KNOWLEDGE EXTRACTION TOOLS

T2K2: Text-To-Knowledge

It is a platform for the automatic extraction of linguistic and domain-specific information from document collections. It offers a structured organisation of the extracted knowledge and indexes the analysed texts against the extracted information. It depends on a number of tools for Natural Language Processing (NLP), statistical text analysis and machine learning, which are dynamically integrated to offer an accurate representation of linguistic information and domain- specific content of English and Italian text corpora in different domains.

READ-IT: Assessing Readability of Italian Texts

It is the first advanced readability assessment tool for Italian. It combines traditional raw textual aspects with lexical, morpho-syntactic and syntactic information. In READ-IT, readability assessment is carried out with respect to both documents and sentences.
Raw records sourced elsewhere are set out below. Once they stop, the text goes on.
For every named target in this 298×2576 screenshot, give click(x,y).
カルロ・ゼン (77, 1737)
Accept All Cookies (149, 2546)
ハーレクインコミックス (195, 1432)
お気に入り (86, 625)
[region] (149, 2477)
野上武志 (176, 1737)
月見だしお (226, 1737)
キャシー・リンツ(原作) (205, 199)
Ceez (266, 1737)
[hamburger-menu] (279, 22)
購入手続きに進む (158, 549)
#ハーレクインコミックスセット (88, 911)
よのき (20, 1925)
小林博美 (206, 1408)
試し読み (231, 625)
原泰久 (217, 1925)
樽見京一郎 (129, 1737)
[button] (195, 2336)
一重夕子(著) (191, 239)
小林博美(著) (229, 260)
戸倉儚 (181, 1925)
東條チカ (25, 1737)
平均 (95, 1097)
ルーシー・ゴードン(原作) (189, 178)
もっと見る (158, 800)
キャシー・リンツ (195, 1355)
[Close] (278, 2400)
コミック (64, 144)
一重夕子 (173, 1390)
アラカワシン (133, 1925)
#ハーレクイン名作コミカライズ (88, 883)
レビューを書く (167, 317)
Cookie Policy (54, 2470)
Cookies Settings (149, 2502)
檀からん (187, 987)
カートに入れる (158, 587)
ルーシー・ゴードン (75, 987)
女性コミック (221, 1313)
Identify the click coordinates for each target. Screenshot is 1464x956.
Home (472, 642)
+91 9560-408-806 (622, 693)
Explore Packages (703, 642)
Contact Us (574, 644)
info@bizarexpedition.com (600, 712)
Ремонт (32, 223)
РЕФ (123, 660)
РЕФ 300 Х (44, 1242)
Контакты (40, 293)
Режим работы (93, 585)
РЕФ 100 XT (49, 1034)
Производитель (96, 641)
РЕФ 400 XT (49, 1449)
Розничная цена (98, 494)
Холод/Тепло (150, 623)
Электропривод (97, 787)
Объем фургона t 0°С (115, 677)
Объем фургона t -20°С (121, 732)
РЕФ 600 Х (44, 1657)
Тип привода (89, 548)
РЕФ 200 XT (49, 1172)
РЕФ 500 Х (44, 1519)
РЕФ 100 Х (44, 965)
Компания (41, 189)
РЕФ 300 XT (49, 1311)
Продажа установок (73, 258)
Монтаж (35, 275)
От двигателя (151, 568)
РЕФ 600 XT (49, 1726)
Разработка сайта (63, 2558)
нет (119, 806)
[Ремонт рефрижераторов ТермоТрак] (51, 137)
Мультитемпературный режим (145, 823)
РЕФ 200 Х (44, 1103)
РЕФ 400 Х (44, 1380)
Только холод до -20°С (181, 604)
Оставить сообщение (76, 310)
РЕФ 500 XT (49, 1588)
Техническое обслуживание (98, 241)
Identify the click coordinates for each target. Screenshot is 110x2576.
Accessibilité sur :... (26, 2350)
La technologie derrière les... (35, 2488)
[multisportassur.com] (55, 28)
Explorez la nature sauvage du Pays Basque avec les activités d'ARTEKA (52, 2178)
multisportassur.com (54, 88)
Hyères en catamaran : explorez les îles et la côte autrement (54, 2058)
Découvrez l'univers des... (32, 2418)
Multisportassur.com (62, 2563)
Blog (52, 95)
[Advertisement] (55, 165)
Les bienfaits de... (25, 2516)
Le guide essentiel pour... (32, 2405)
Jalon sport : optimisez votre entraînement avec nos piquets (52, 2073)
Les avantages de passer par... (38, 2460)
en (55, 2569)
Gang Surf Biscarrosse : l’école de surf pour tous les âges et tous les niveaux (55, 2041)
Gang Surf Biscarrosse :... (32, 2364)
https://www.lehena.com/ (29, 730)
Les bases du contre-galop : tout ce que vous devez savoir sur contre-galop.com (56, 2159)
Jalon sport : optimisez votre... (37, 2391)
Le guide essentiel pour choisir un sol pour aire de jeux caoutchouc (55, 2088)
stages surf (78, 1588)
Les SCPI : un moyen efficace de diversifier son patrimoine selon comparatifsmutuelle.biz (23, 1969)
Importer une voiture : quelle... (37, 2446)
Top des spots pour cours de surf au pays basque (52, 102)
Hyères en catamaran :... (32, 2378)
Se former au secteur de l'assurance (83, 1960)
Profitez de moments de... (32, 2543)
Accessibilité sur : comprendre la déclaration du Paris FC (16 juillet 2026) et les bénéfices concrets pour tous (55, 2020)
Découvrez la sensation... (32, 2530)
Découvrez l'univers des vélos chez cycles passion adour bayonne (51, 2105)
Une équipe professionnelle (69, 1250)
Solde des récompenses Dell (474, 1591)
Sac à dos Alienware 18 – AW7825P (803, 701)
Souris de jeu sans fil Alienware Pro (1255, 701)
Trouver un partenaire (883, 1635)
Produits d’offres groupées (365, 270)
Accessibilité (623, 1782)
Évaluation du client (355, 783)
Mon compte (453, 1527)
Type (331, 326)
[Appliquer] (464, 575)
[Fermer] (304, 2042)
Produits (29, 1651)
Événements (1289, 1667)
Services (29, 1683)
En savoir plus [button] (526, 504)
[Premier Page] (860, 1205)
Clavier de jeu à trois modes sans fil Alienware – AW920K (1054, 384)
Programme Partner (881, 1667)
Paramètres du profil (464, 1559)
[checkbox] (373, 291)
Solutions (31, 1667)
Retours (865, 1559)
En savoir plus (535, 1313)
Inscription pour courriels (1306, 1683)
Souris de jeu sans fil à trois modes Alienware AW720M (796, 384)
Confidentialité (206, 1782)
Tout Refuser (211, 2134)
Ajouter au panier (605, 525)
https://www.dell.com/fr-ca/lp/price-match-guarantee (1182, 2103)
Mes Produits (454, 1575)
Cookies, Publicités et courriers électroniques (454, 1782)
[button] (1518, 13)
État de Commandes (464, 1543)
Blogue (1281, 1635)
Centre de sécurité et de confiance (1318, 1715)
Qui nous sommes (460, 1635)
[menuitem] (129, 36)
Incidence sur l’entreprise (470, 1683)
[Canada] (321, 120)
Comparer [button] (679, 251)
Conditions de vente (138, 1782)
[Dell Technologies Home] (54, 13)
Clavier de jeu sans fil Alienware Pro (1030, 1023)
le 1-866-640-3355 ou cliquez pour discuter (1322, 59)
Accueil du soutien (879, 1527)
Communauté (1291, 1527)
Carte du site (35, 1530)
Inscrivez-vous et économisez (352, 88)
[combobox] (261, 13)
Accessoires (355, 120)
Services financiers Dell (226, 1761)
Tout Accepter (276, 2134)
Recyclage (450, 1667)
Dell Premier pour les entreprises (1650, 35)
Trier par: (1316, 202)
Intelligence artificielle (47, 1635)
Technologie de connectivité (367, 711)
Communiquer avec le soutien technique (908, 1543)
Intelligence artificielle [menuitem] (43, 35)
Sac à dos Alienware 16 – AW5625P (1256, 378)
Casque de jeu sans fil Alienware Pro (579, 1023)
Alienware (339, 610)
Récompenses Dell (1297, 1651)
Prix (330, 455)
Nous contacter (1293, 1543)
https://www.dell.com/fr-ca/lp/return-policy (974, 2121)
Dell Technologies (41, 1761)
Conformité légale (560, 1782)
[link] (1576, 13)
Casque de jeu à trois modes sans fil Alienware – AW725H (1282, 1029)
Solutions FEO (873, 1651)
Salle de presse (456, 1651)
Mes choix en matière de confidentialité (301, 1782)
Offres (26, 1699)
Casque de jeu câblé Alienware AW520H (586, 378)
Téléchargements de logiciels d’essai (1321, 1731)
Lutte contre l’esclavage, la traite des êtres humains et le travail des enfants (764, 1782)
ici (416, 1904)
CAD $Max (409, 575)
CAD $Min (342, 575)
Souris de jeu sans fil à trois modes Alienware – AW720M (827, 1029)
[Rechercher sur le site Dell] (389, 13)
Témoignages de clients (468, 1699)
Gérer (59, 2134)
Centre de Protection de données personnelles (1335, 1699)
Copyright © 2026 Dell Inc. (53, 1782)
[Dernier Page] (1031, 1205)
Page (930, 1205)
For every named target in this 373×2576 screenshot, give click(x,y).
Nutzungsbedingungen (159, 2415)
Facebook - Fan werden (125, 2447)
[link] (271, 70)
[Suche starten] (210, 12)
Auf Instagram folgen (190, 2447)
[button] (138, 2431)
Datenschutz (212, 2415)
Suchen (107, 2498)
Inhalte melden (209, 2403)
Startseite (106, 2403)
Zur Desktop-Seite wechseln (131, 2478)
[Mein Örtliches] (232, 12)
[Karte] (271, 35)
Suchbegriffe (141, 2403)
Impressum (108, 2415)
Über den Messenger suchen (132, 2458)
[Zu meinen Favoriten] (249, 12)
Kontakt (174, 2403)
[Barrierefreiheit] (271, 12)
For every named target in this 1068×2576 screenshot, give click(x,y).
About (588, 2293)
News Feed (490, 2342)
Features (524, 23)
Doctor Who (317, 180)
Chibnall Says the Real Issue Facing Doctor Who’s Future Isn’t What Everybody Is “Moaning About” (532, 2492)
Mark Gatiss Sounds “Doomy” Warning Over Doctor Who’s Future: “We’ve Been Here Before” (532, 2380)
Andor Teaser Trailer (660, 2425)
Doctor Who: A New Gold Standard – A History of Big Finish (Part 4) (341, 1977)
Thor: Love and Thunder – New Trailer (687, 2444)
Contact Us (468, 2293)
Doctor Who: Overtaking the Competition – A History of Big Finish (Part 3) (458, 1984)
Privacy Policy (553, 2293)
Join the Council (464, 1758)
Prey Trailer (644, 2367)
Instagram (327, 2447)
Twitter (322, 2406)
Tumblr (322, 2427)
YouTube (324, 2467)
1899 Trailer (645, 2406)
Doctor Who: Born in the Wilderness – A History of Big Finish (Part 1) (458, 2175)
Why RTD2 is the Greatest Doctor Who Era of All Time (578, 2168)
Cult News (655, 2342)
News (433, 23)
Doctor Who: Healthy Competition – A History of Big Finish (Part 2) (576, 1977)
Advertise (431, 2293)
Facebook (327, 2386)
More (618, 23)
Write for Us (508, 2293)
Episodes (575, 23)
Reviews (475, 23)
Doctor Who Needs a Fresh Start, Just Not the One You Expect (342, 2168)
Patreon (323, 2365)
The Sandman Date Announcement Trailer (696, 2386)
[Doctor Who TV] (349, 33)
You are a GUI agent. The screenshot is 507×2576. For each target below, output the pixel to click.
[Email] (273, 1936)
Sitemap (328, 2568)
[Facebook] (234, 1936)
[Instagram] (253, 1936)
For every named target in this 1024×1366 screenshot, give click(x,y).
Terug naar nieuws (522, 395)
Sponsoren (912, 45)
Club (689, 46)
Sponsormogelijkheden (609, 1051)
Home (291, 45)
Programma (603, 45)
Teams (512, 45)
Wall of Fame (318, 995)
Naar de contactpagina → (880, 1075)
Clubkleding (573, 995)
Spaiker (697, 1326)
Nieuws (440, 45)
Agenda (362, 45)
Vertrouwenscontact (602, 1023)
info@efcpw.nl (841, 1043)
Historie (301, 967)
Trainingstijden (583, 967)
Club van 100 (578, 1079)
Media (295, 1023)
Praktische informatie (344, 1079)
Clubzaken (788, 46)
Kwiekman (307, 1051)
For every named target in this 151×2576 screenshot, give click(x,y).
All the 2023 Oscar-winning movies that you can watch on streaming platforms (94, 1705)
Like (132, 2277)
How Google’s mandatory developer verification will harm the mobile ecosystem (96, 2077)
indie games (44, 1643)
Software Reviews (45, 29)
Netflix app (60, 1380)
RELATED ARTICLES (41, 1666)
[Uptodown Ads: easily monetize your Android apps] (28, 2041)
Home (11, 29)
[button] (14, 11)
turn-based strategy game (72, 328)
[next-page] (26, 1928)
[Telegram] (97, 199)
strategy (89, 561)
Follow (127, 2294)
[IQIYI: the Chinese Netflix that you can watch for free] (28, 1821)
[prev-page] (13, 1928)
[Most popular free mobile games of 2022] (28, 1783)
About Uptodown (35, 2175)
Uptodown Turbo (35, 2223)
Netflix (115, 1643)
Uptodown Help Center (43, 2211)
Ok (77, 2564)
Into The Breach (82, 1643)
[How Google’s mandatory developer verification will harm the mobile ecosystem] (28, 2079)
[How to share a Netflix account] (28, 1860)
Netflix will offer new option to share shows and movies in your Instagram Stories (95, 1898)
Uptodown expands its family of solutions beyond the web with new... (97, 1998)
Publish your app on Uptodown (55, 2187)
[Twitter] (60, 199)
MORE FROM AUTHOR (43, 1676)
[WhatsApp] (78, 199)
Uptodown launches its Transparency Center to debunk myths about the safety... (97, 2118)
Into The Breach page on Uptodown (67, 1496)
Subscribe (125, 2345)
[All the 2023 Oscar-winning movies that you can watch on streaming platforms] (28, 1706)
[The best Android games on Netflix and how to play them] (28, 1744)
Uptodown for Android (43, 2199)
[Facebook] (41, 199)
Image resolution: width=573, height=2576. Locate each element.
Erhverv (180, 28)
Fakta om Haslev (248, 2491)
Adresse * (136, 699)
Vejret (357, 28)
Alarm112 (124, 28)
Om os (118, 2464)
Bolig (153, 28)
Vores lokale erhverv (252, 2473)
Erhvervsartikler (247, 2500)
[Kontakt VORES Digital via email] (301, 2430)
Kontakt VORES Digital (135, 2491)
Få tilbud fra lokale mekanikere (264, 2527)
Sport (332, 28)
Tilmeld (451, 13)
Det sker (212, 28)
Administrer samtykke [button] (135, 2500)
The second type of assessment represents the important novelty of the proposed approach, creating the prerequisites for aligning the readability assessment with the process of text simplification.

PANACEA WebServices

They are services developed within the framework of the European project called ‘PANACEA’ and hosted at CNR- ILC. They enable the automatic construction of language resources and offer format converters, pos-taggers, dependency parsers, lexical acquisition tools (MultiWord and subcategorisation extractors, lexicon mergers). Tutorials for using these services and composing workflows.